American navigation satellite used for GPS

USA-5, also known as Navstar 10, GPS I-10 and GPS SVN-10, was an American navigation satellite launched in 1984 as part of the Global Positioning System (GPS) development programme. It was the tenth of eleven Block I GPS satellites to be launched.

== Background ==
Global Positioning System (GPS) was developed by the U.S. Department of Defense (DoD) to provide all-weather round-the-clock navigation capabilities for military ground, sea, and air forces.

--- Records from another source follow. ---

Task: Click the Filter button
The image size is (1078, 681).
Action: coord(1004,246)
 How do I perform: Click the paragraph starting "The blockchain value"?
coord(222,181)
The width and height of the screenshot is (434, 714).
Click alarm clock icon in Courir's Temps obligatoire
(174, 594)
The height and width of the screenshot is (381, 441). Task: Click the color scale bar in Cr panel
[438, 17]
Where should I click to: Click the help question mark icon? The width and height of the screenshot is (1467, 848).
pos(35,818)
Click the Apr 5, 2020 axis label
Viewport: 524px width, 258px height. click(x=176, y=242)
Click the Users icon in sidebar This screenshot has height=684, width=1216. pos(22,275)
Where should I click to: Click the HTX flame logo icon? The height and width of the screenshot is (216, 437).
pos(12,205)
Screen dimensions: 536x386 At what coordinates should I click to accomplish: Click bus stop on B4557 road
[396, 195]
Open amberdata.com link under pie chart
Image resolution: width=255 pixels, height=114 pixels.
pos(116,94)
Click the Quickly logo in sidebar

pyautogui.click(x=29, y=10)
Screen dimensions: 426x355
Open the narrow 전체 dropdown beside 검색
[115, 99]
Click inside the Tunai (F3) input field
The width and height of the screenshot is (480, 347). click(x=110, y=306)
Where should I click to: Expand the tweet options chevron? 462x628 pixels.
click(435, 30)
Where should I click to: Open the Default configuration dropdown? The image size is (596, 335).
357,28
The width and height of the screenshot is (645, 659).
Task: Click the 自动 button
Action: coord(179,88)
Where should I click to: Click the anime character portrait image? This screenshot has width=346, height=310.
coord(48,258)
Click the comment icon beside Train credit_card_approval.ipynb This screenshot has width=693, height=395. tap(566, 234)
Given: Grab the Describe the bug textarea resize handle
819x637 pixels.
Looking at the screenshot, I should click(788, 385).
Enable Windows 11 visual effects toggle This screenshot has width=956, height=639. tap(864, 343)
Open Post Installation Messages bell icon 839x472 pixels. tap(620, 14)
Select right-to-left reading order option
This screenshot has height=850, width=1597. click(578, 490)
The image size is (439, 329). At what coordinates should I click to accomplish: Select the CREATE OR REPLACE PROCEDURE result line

Since its implementation, GPS has also become an integral asset in numerous civilian applications and industries around the globe, including recreational used (e.g., boating, aircraft, hiking), corporate vehicle fleet tracking, and surveying. GPS employs 24 spacecraft in 20,200 km circular orbits inclined at 55°. These vehicles are placed in 6 orbit planes with four operational satellites in each plane.

== Spacecraft ==
The first eleven spacecraft (GPS Block 1) were used to demonstrate the feasibility of the GPS system. They were 3-axis stabilized, nadir pointing using reaction wheels. Dual solar arrays supplied over 400 watts. They had S-band communications for control and telemetry and Ultra high frequency (UHF) cross-link between spacecraft. They were manufactured by Rockwell Space Systems, were 5.3 meters across with solar panels deployed, and had a design life expectancy of 5 years. Unlike the later operational satellites, GPS Block 1 spacecraft were inclined at 63°.

== Launch ==
USA-5 was launched at 21:41:00 UTC on 8 September 1984, atop an Atlas E launch vehicle with an SGS-2 upper stage. The Atlas used had the serial number 14E, and was originally built as an Atlas E. The launch took place from Space Launch Complex 3W at Vandenberg Air Force Base, and placed USA-5 into a transfer orbit. The satellite raised itself into medium Earth orbit (MEO) using a Star-27 apogee motor.

== Mission ==
By 3 October 1984, USA-5 had been raised to an orbit with a perigee of 19962 km, an apogee of 20403 km, a period of 718.00 minutes, and 63.20° of inclination to the equator. The satellite had a design life of 5 years and a mass of 758 kg. It broadcast the PRN 12 signal in the GPS demonstration constellation, and was retired from service on 18 November 1995. It was the last Block I satellite to be decommissioned.